In the hearing, Judge Williams (who is African American) rejected the plea agreement on the grounds that it was “a ridiculous plea that only goes to white boys.” He said that a black defendant would never have been given such a plea agreement. He further accused Assistant District Attorney Brian Catanzarite of racial bias, observing that he “for some reason comes up with I think ridiculous pleas whenever it’s a young white guy.” He continued “I’m just telling you what my observation is. If this had been a black kid who did the same thing, we wouldn’t be talking about three months’ probation.” The first problem, the prosecutor noted, is that it was not his deal — Catanzarite was standing in for another prosecutor and did not cut the plea deal.
Catanzarite was not backing down from the allegation, however. He stated “[n]ow that the court has essentially called me a racist, I think that’s unfair. I don’t make offers based on race. I make offers based on facts.”
Williams later recused himself and another judge (who was white) accepted the plea agreement.
It is hard to judge the leniency of the plea from the known facts. In favor of the plea, the defendant had no criminal record.

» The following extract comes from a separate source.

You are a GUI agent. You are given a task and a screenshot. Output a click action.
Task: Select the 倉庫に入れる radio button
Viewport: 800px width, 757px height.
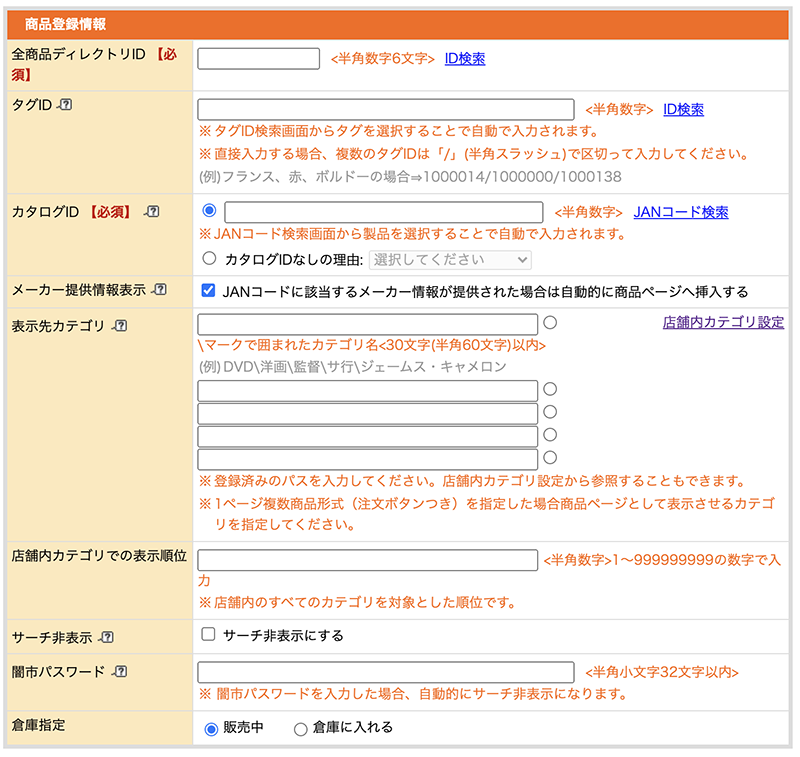coord(300,729)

He pleaded guilty to disorderly conduct. We have seen that in some cases officers charge assault with even the most limited contact with a defendant. It is not clear if this involved something more serious.
I would be surprised if the police would allow a prosecutor to plead out a serious assault case against an officer — or that the police union would remain silent in such a circumstance. In this case, the officer was not injured and agreed to the plea agreement.
Catanzarite’s legal options are limited. In-court statements are generally privileged and cannot be the basis for defamation actions. If the judge makes such statements outside of the courtroom, he could face such a lawsuit. Catanzarite could also file for judicial discipline in such a circumstances.
The judge, however, is not without supporters in this controversy with some people applauding him for objecting to the disparate treatment given white and black defendants.